Google’s return to the Pentagon has reignited a debate employees thought was over: can ethical tech companies do more good by refusing military work or by staying inside? The answer is more important now that Palantir, which has so far outlasted internal debate, spent years running the program Google abandoned.

The case for staying

Diane Greene is the former CEO of Google Cloud and was with the company when the Maven controversy began. She called it a massive misunderstanding and said that employees were angry over something that wasn’t happening. 

Greene said the project was using AI to analyze non-real-time drone footage for landmine detection, disaster recovery and object identification. The Pentagon had explicitly prohibited fully automated offensive work, Greene said. But that didn’t stop Google employees from spreading rumors. 

She said employees began circulating rumors that Google was allowing the military to use its AI to target and fire weapons autonomously. The uproar led Google to leave the project and Palantir to step in. 

“Under the contractors that followed us, the Maven program expanded to include the offensive targeting capabilities that had been explicitly excluded from Google’s contract,” Greene wrote in an op-ed with The San Francisco Standard. “The original misperception hardened into conventional wisdom.”

She said that most people in the tech industry are concerned about AI weapons and mass surveillance, but leaving the table instead of pushing for change is the wrong choice. 

“Refusing to engage doesn’t change the outcome. It removes you from it,” Greene wrote. “And the people who decide to engage might operate with fewer principles and constraints than you would.”

Microsoft President Brad Smith echoed these sentiments in a blog post regarding a similar 2019 protest at his company. Smith argued that if an ethical firm abandons a project over principled objections, it simply creates a vacuum for another company to fill — one that might not share those same ethical concerns.

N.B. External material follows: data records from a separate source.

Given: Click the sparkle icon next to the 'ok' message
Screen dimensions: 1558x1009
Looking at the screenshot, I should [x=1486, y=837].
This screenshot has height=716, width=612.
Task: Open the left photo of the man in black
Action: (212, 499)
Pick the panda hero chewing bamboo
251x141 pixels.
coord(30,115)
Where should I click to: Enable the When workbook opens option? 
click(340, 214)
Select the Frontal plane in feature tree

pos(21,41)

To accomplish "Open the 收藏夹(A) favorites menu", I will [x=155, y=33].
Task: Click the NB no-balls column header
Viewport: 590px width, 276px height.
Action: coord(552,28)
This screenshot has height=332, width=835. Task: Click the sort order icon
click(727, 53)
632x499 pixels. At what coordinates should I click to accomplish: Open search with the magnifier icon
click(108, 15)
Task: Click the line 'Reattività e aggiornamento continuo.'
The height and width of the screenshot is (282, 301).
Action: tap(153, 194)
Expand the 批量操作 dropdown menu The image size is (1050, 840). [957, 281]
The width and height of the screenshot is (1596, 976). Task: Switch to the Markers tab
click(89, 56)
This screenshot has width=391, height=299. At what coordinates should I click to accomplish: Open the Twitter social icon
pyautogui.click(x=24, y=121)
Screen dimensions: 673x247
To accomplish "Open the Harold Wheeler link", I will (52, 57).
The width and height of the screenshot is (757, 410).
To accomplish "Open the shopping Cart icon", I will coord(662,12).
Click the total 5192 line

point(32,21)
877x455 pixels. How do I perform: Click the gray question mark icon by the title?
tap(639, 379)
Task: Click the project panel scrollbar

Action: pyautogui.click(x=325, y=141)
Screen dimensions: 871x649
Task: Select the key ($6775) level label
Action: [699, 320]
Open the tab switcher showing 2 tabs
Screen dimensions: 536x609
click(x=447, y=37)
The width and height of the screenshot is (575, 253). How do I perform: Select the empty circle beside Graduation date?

“To withdraw from this market is to reduce our opportunity to engage in the public debate about how new technologies can best be used in a responsible way,” Smith wrote. “We are not going to withdraw from the future. In the most positive way possible, we are going to work to help shape it.”

The case against staying

Anthropic, the makers of the AI chatbot Claude, found out the hard way that standing up for ethical AI use in the military didn’t work with the Defense Department. Instead of compromising on a plan, the DOD fired them, blacklisted them, costing them hundreds of millions, and then called them “woke” — all while the military continued to use the company’s AI. 

CEO Dario Amodei said the government retaliated against his company’s push. Anthropic has launched two lawsuits against the government but lost an appeal to temporarily prevent the blacklisting.

In the recent dispute between Google and its employees, the contract with the military that employees oppose includes language on ethical use. But the language is more like a gentle push rather than a legal chokehold. 

The contract states that, “The parties agree that the AI System is not intended for, and should not be used for, domestic mass surveillance or autonomous weapons (including target selection) without appropriate human oversight and control.” But the policy is nonbinding, and Google says that it has no right to control or prevent the “lawful” governmental use of its technology. This is similar to what Defense Secretary Pete Hegseth said during his attacks against Anthropic. 

What Google employees are asking for now

Google employees are again pushing the company toward a more ethical approach to AI: no military use of its AI, restoration of the previous AI weapons pledge, establishment of an independent ethics oversight body, and an individual’s right to refuse morally objectionable projects.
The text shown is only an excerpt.